• WORK INSTRUCTIONS
Would you return, word for word, the lines of the data below from the line with "This screenshot has width=2094, height=1064." through the line with "Task: Go to", and no others?

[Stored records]
◆ ◆ ◆ ◆ ◆
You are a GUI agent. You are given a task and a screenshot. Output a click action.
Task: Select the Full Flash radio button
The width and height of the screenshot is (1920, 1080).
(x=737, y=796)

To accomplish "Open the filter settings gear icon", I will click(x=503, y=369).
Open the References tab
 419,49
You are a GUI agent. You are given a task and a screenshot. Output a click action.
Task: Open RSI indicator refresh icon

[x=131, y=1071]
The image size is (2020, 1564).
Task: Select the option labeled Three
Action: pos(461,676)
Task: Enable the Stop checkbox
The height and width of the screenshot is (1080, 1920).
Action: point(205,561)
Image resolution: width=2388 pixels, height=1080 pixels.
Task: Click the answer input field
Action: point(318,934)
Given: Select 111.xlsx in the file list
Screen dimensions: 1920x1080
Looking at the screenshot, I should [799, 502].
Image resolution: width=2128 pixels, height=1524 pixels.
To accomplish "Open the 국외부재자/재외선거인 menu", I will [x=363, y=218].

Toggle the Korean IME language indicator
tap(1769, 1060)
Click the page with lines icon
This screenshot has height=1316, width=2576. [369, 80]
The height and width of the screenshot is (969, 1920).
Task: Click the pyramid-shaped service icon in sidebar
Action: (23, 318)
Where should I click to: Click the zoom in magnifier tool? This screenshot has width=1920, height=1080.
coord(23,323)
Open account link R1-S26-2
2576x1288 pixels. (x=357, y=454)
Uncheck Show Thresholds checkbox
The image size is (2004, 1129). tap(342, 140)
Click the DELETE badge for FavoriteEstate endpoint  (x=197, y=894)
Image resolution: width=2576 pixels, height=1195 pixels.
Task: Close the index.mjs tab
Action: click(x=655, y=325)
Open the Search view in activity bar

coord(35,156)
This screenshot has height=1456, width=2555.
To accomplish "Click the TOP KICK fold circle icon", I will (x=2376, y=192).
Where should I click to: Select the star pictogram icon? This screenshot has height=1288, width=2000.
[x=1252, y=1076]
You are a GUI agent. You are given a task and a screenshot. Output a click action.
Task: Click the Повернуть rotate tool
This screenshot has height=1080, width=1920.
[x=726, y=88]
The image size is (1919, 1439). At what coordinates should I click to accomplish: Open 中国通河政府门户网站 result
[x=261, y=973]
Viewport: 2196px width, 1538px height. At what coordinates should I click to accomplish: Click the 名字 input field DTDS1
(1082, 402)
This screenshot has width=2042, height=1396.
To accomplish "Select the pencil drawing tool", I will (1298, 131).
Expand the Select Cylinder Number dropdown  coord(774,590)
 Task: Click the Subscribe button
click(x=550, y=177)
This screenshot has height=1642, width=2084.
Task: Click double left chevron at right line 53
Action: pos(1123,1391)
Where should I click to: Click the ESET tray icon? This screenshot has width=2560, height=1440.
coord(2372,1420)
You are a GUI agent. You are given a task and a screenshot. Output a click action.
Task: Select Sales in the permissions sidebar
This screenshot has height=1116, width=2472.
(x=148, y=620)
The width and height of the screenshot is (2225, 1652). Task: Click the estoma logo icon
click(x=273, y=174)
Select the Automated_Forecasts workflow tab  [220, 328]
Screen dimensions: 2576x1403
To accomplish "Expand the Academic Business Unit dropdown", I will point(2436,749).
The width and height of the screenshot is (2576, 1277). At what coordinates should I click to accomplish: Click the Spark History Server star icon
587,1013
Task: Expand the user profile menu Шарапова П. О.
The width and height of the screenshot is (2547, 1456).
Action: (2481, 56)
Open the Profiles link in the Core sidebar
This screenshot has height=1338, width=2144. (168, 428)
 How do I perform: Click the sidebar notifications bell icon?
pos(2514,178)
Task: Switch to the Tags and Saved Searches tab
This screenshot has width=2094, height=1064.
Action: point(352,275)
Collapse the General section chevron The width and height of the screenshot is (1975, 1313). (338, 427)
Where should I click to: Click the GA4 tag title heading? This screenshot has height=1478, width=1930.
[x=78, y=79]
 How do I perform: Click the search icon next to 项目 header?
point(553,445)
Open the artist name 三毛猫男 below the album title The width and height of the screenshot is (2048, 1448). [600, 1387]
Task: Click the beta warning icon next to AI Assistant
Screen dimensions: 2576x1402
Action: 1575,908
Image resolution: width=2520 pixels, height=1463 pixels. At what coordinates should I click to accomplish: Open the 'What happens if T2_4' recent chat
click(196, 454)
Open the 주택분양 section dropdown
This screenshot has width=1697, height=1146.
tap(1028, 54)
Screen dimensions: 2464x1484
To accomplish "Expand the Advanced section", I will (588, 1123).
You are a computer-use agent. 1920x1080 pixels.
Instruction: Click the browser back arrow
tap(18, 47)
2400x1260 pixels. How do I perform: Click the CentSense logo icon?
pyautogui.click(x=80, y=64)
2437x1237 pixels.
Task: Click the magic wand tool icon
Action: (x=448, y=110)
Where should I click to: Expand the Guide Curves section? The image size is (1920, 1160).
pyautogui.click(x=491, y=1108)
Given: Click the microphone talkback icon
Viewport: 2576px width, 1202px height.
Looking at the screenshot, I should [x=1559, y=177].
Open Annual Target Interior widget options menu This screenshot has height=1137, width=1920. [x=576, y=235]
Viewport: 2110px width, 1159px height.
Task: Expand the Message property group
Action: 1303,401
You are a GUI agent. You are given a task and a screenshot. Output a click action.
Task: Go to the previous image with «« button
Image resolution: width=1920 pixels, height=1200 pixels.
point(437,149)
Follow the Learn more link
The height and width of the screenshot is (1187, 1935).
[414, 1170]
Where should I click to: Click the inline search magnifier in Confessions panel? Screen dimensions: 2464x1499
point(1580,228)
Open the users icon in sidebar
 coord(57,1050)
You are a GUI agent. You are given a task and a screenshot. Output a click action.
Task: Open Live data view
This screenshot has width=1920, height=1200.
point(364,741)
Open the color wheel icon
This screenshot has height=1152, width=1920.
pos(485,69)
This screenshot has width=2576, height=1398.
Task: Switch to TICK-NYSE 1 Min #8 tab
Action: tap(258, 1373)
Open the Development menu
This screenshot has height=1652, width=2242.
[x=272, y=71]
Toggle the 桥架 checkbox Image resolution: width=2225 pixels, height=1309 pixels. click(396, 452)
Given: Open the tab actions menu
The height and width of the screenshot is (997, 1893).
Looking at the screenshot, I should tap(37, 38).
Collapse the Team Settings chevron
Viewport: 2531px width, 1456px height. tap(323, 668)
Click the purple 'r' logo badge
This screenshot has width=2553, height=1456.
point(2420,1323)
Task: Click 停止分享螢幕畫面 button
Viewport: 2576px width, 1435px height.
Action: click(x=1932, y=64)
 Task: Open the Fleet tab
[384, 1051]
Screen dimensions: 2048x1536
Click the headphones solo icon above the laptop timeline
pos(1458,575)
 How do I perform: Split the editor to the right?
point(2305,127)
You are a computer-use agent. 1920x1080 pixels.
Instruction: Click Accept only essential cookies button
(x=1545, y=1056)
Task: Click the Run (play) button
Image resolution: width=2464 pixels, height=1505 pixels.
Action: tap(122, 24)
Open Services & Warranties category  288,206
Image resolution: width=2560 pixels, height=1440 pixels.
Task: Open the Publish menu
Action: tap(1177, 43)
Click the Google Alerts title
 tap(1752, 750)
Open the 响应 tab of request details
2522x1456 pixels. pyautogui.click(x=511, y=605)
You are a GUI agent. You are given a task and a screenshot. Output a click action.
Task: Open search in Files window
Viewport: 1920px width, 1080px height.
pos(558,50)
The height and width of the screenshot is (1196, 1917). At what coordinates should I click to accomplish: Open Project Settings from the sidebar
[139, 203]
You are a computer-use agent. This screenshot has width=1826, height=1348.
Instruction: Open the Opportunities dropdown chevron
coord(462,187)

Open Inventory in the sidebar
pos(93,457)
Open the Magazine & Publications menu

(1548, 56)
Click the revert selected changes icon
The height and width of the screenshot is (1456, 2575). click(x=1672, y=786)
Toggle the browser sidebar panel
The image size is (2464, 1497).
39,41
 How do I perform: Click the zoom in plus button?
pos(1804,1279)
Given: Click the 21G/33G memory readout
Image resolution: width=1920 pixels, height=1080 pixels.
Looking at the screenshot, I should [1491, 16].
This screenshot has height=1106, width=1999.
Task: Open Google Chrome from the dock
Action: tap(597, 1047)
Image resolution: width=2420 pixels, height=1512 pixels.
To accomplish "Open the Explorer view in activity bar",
◆ ◆ ◆ ◆ ◆
• WRITTEN SOLUTION
This screenshot has width=2094, height=1064.
Action: point(352,275)
Collapse the General section chevron The width and height of the screenshot is (1975, 1313). (338, 427)
Where should I click to: Click the GA4 tag title heading? This screenshot has height=1478, width=1930.
[x=78, y=79]
 How do I perform: Click the search icon next to 项目 header?
point(553,445)
Open the artist name 三毛猫男 below the album title The width and height of the screenshot is (2048, 1448). [600, 1387]
Task: Click the beta warning icon next to AI Assistant
Screen dimensions: 2576x1402
Action: 1575,908
Image resolution: width=2520 pixels, height=1463 pixels. At what coordinates should I click to accomplish: Open the 'What happens if T2_4' recent chat
click(196, 454)
Open the 주택분양 section dropdown
This screenshot has width=1697, height=1146.
tap(1028, 54)
Screen dimensions: 2464x1484
To accomplish "Expand the Advanced section", I will (588, 1123).
You are a computer-use agent. 1920x1080 pixels.
Instruction: Click the browser back arrow
tap(18, 47)
2400x1260 pixels. How do I perform: Click the CentSense logo icon?
pyautogui.click(x=80, y=64)
2437x1237 pixels.
Task: Click the magic wand tool icon
Action: (x=448, y=110)
Where should I click to: Expand the Guide Curves section? The image size is (1920, 1160).
pyautogui.click(x=491, y=1108)
Given: Click the microphone talkback icon
Viewport: 2576px width, 1202px height.
Looking at the screenshot, I should [x=1559, y=177].
Open Annual Target Interior widget options menu This screenshot has height=1137, width=1920. [x=576, y=235]
Viewport: 2110px width, 1159px height.
Task: Expand the Message property group
Action: 1303,401
You are a GUI agent. You are given a task and a screenshot. Output a click action.
Task: Go to the previous image with «« button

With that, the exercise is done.